Фидельман побежал за Зускиндом.
— За находку — награда, — забормотал он ему на ухо, — пятнадцать тысяч лир за рукопись, кто ее найдет, пусть оставит себе портфель — новый, кожаный. Это его дело, никаких вопросов не будет. Пойдет?
Зускинд увидел туристку с фотокамерой и путеводителем.
— Четки, святые четки!
Он протянул ей обе руки, но туристка была лютеранкой и оказалась тут случайно.
— День плохой, — пожаловался Зускинд, когда они оба спускались со ступеней, — хотя, конечно, может, и товар не тот. Этим тут все торгуют. Были бы у меня большие статуэтки — керамика, святая дева, они тут пошли бы как горячие пирожки. Чудное дело!
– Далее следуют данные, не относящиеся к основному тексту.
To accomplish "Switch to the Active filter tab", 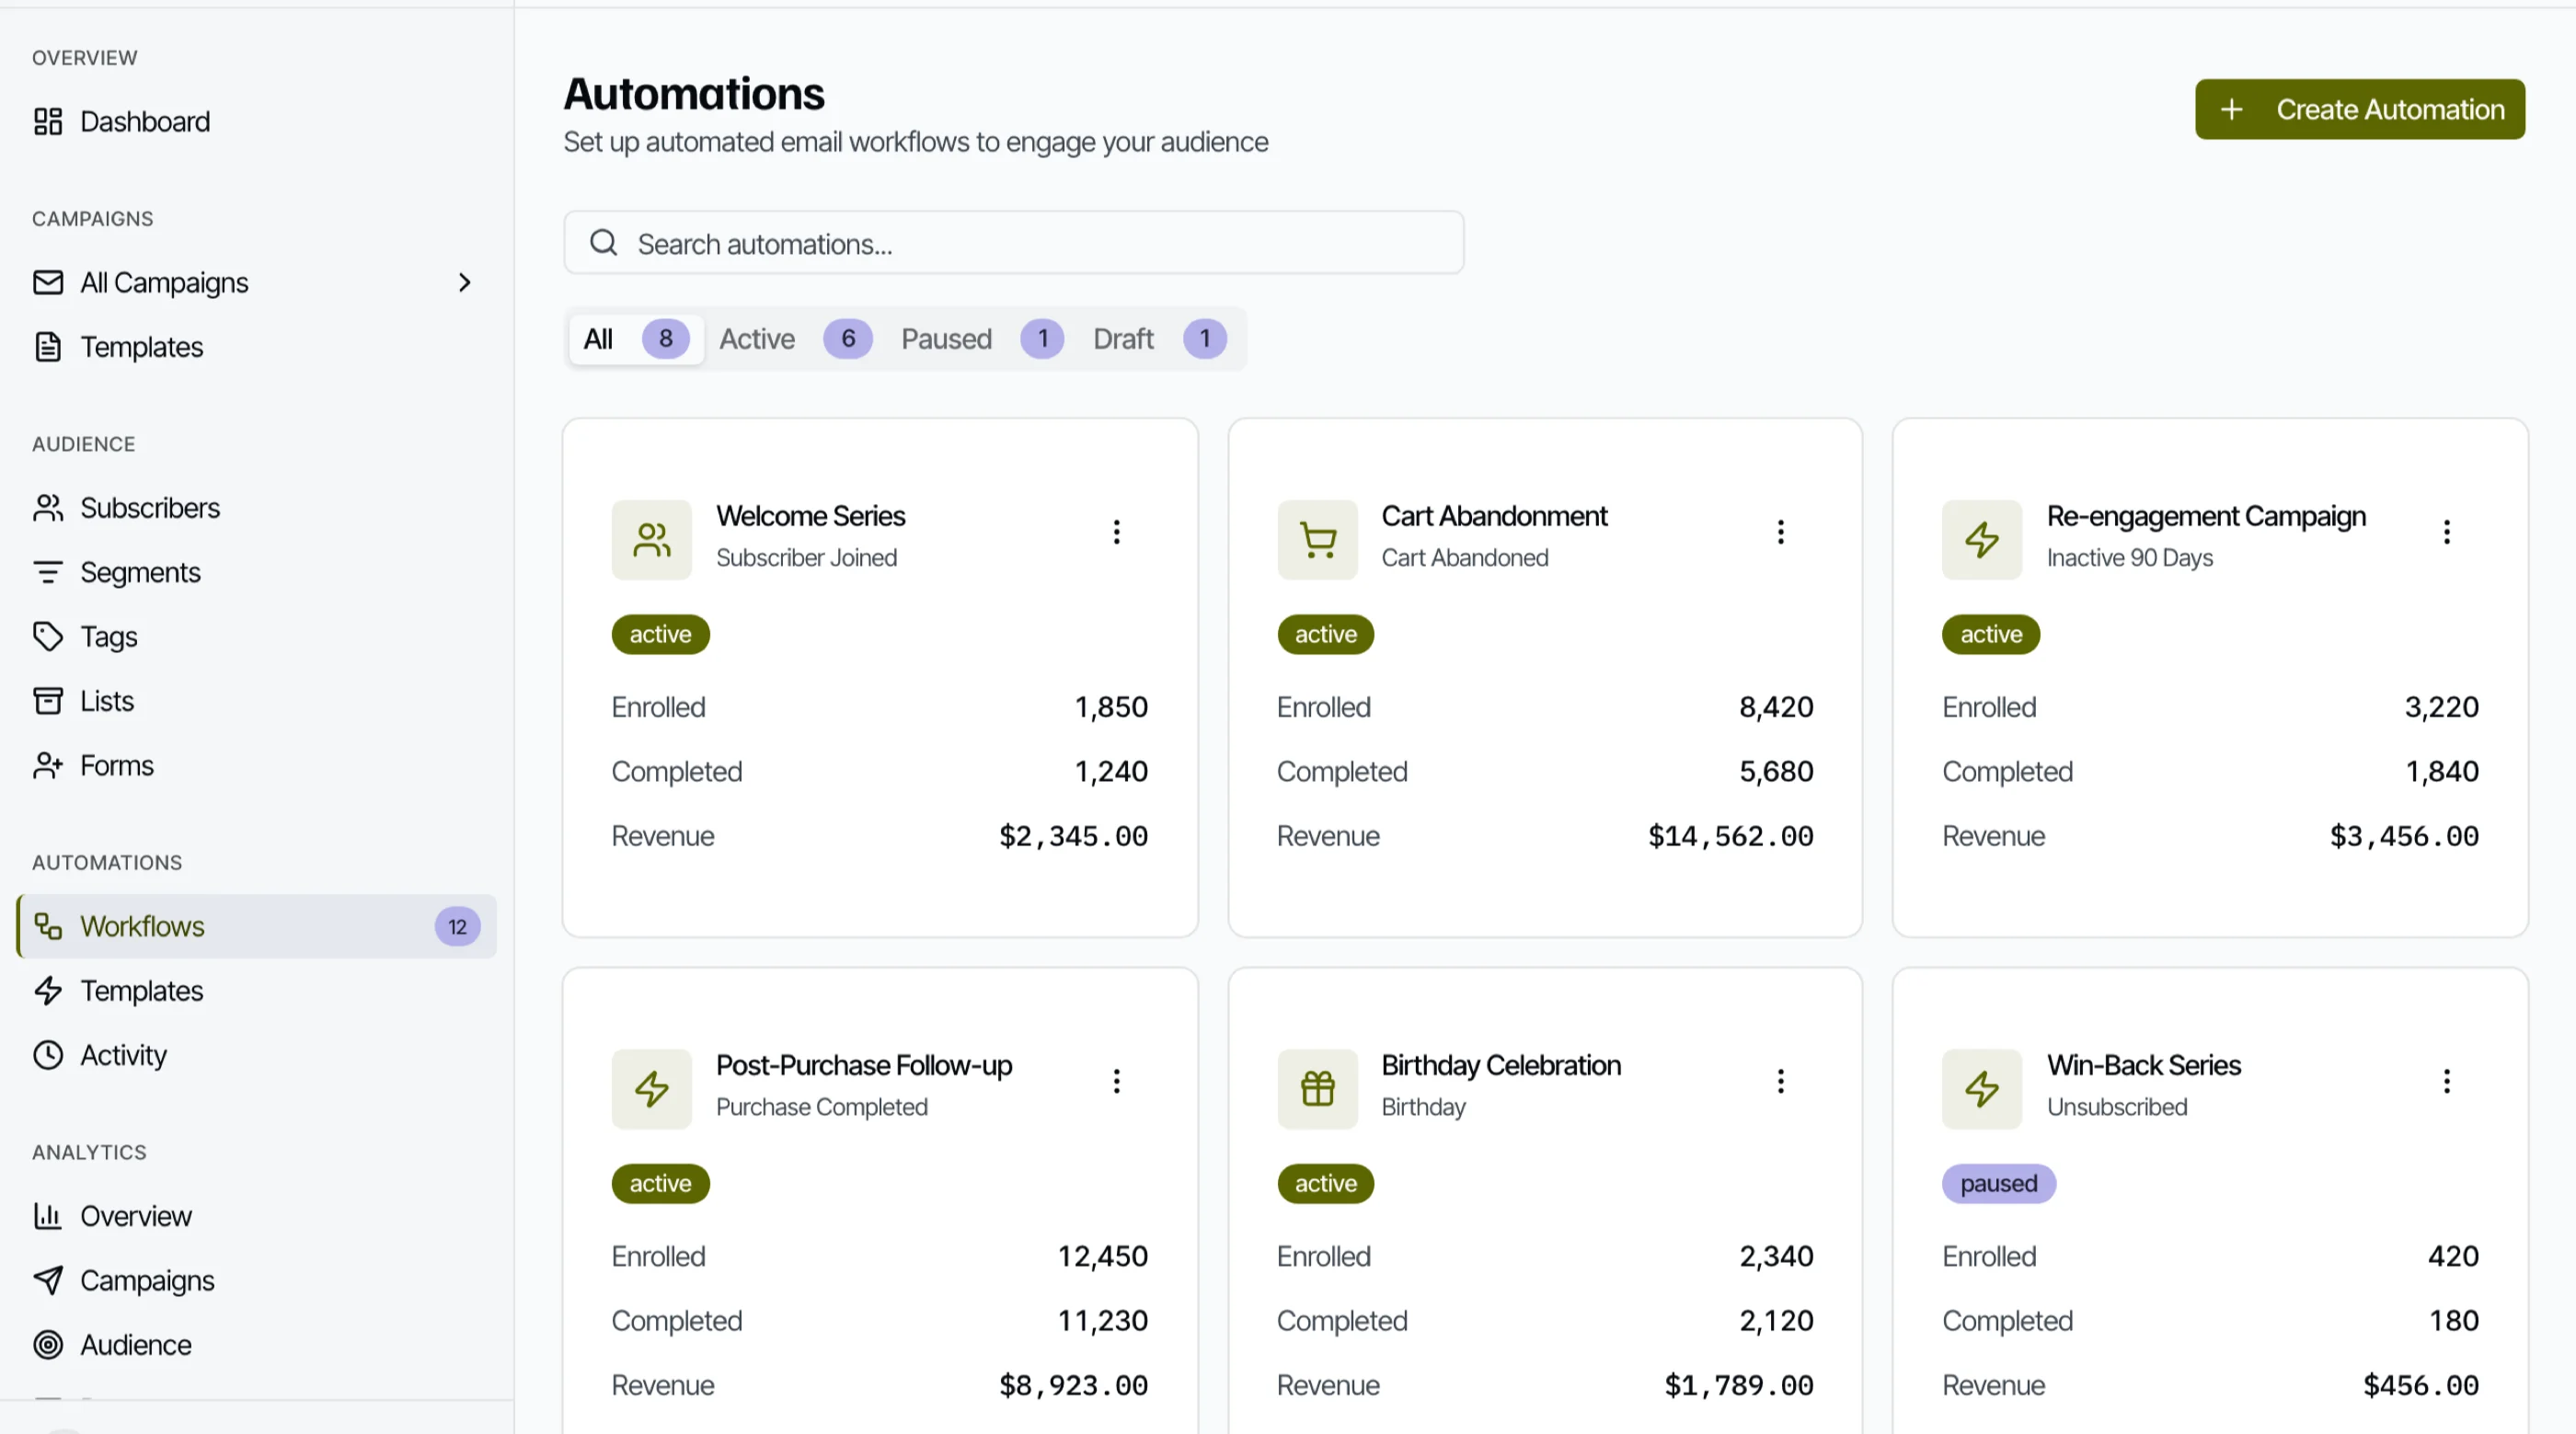I will pos(795,339).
Только бы кто-нибудь вложил в это деньги.
— Вот заработаете награду, — хитро зашептал Фидельман, — и накупите себе святых дев сколько угодно!
Зускинд и виду не подал — слышит он или нет. Увидев целое семейство — девять душ, — выходившее из главного портала, он метнулся наверх, крикнув через плечо «аддио!». Но Фидельман не ответил. Нет, так ты от меня не уйдешь, крыса несчастная! Выйдя на площадь, он спрятался за высоким фонтаном. Но ветер нес ему в лицо водяные брызги, пришлось отойти за массивную колонну и оттуда выглядывать торговца четками.
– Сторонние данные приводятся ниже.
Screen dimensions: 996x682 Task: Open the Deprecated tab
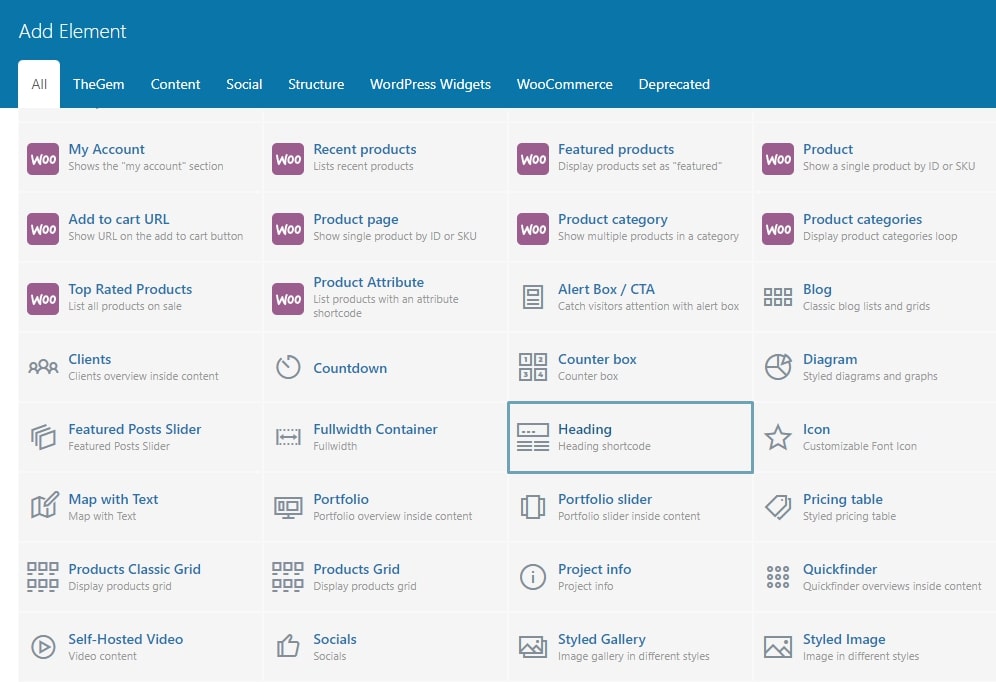coord(674,84)
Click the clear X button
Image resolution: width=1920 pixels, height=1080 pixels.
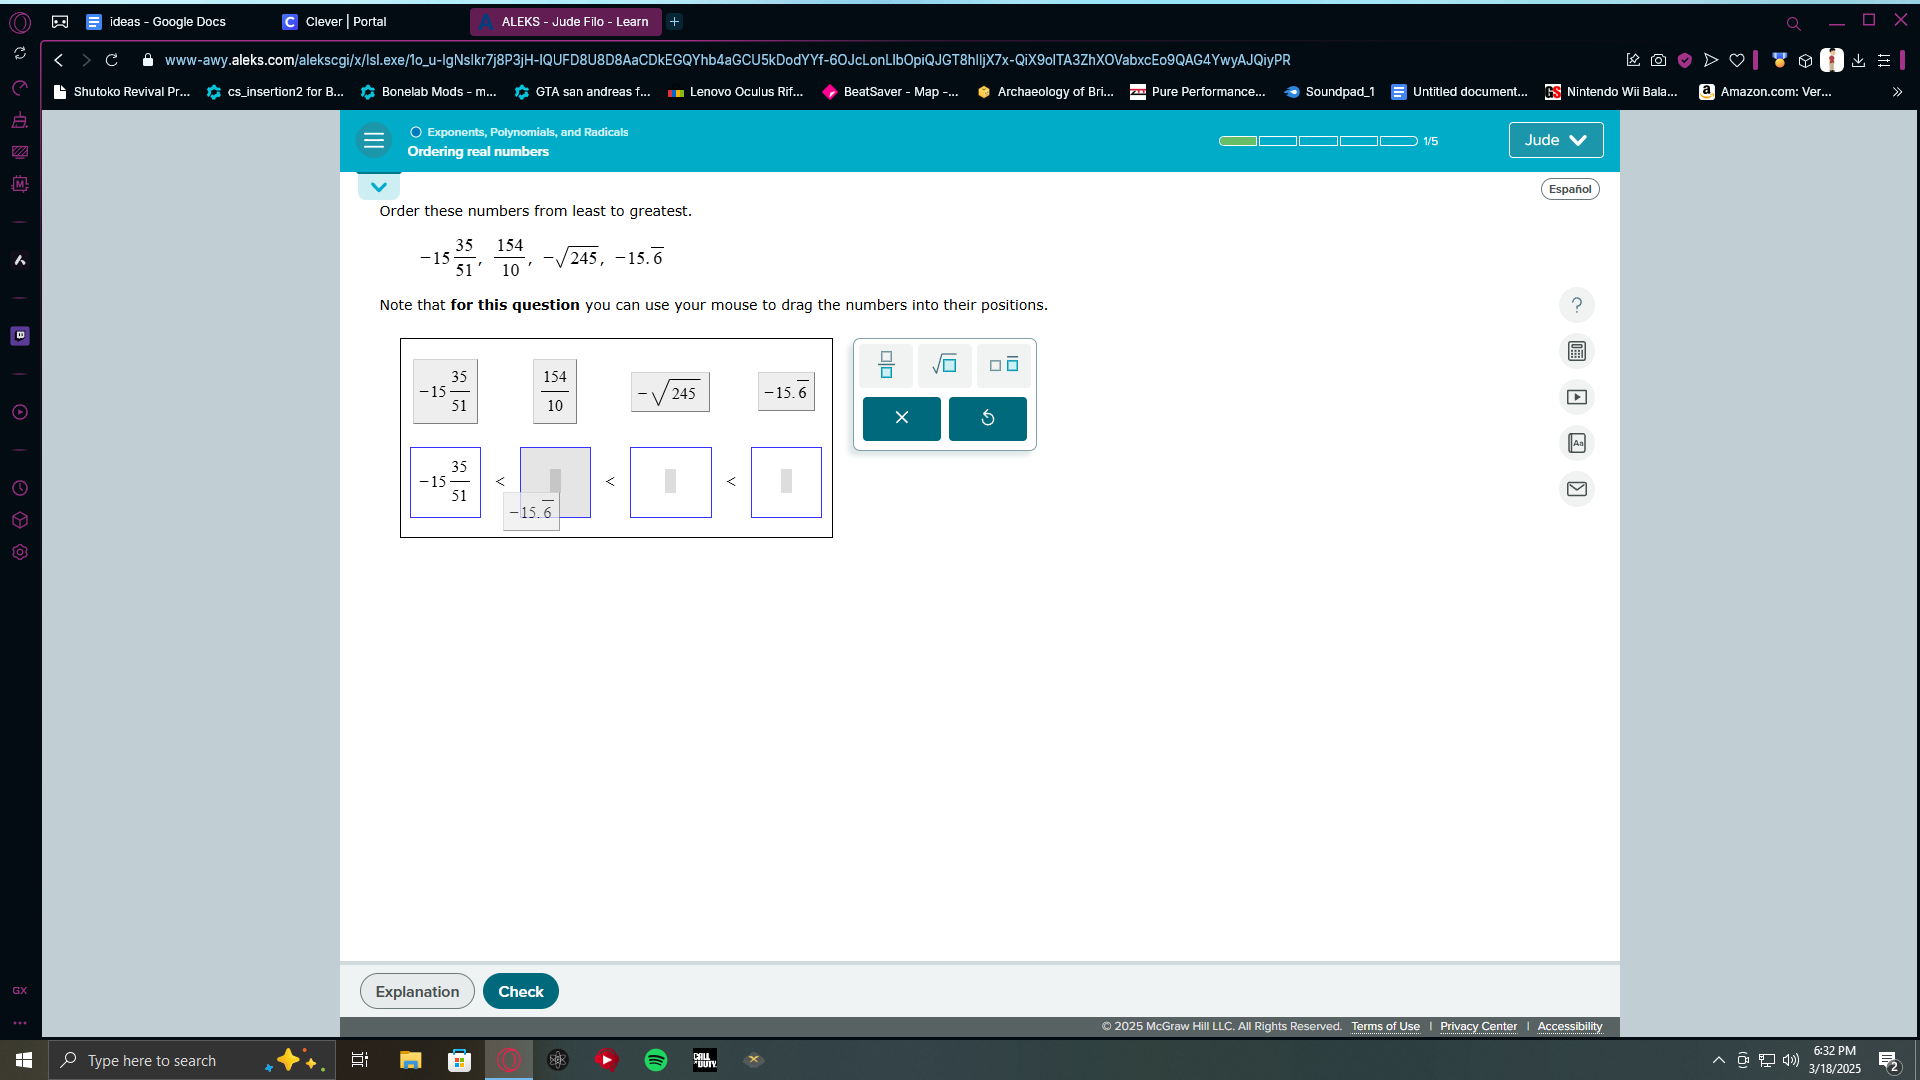coord(901,418)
В два часа дня, когда собор святого Петра закрывается для посетителей, Зускинд сунул свой товар в карман шинели и закрыл лавочку. Фидельман шел за ним следом до его дома — он и вправду жил в гетто, в районе, где Фидельман как будто еще не был: свернув в тупик, Зускинд открыл навешенную слева дверь и очутился прямо у себя «дома». Подкравшись поближе, Фидельман увидал каморку, вроде шкафа, где стояли кровать и стол. К его удивлению, ни на стене, ни на двери адреса не было, да и дверь явно не запиралась. Фидельман растерялся: значит, у беженца нет ничего, что могли бы украсть, то есть никакого личного имущества. Фидельман решил прийти завтра, когда хозяина не будет дома.
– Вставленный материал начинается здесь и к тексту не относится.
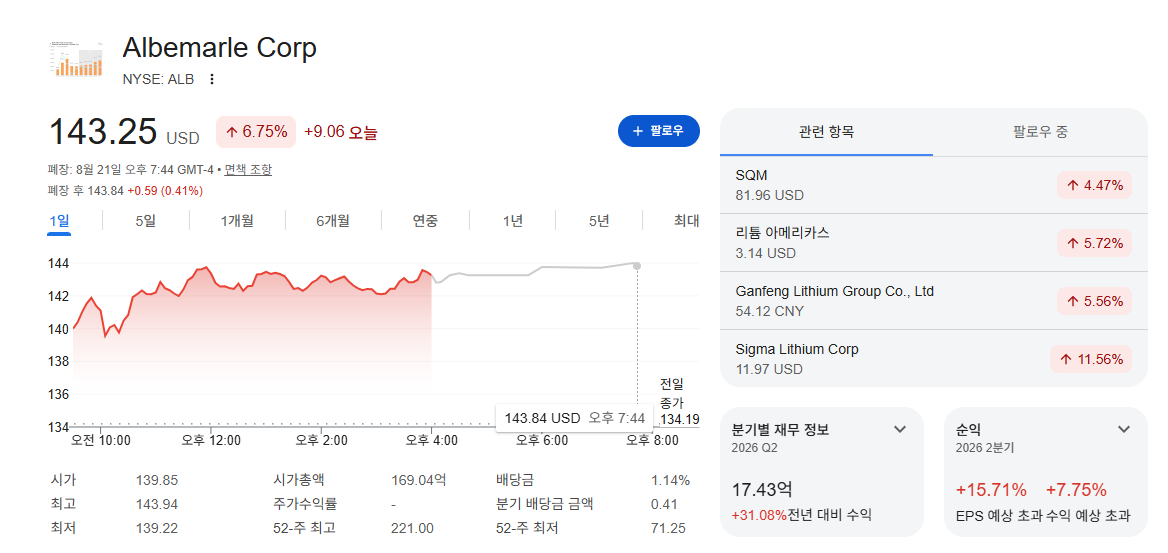Click the after-hours marker dot on the chart

tap(636, 265)
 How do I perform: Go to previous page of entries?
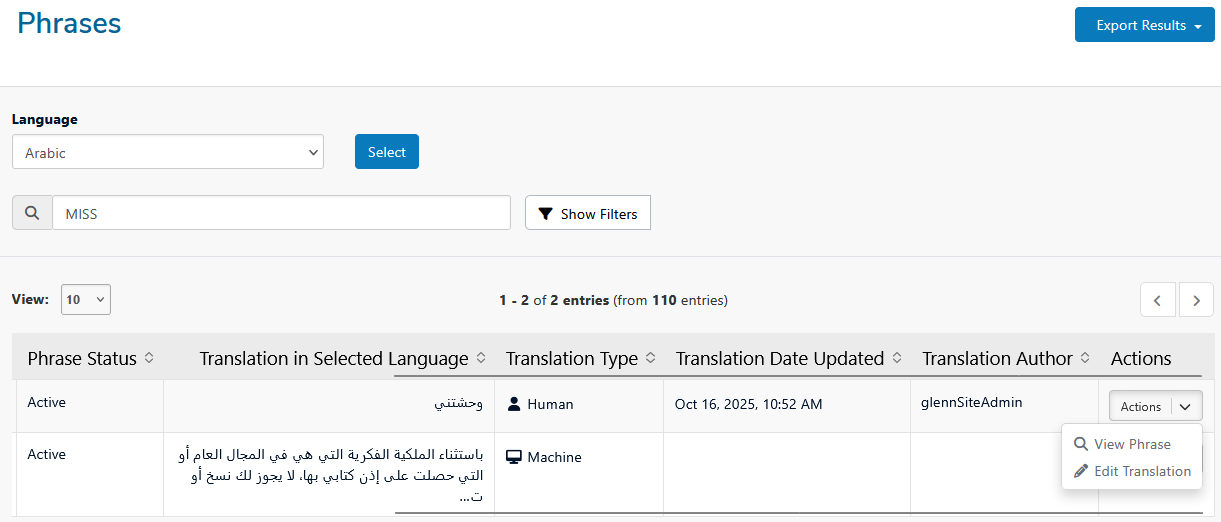[x=1158, y=300]
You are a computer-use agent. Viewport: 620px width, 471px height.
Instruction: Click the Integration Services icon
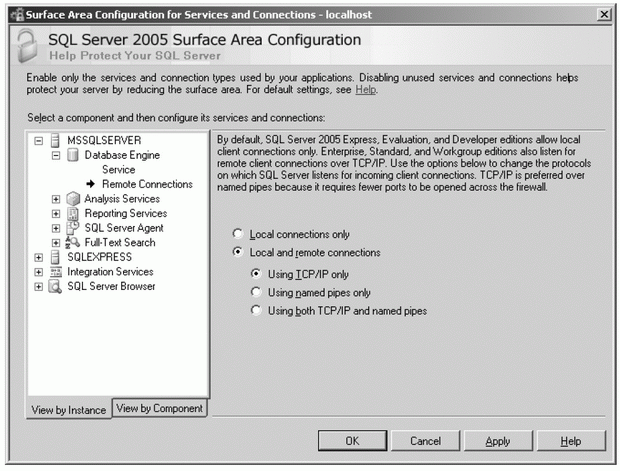tap(56, 272)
И он действительно вернулся назавтра утром, когда предприимчивый Зускинд ушел продавать четки, и, оглянувшись, быстро вошел в дверь. Он вздрогнул — темная ледяная нора. Фидельман зажег толстую спичку, увидел ту же кровать и стол и рядом — шаткий стул. Никаких следов отопления или освещения — только оплывшая свеча на блюдечке. Он взял эту желтую свечку и стал обыскивать каморку. В ящике стояла кое-какая посуда и безопасная бритва, хотя где тут Зускинд мог бриться, было тайной — наверно, он брился в общественных уборных. Над кроватью, покрытой жиденьким одеялом, висела полка, на ней полбутылки красного вина, початая пачка спагетти и черствый хлебец. И тут же, совершенно неожиданно — крошечный аквариум с костлявой золотой рыбкой, плававшей в этом арктическом море. Поблескивая чешуей в пламени свечи, рыбка разевала рот, помахивая холодным хвостиком перед глазами у Фидельмана. Животных любит, подумал тот. Под кроватью он обнаружил ночной горшок, но портфеля с интереснейшей первой главой исследования нигде не нашел. Наверно, кто-то разрешил Зускинду прятаться в этом погребе от дождя. Да, вздохнул Фидельман. Вернувшись в пансионат, он залег с грелкой в кровать и еле-еле отогрелся за два часа. Но он долго не мог прийти в себя после этого посещения.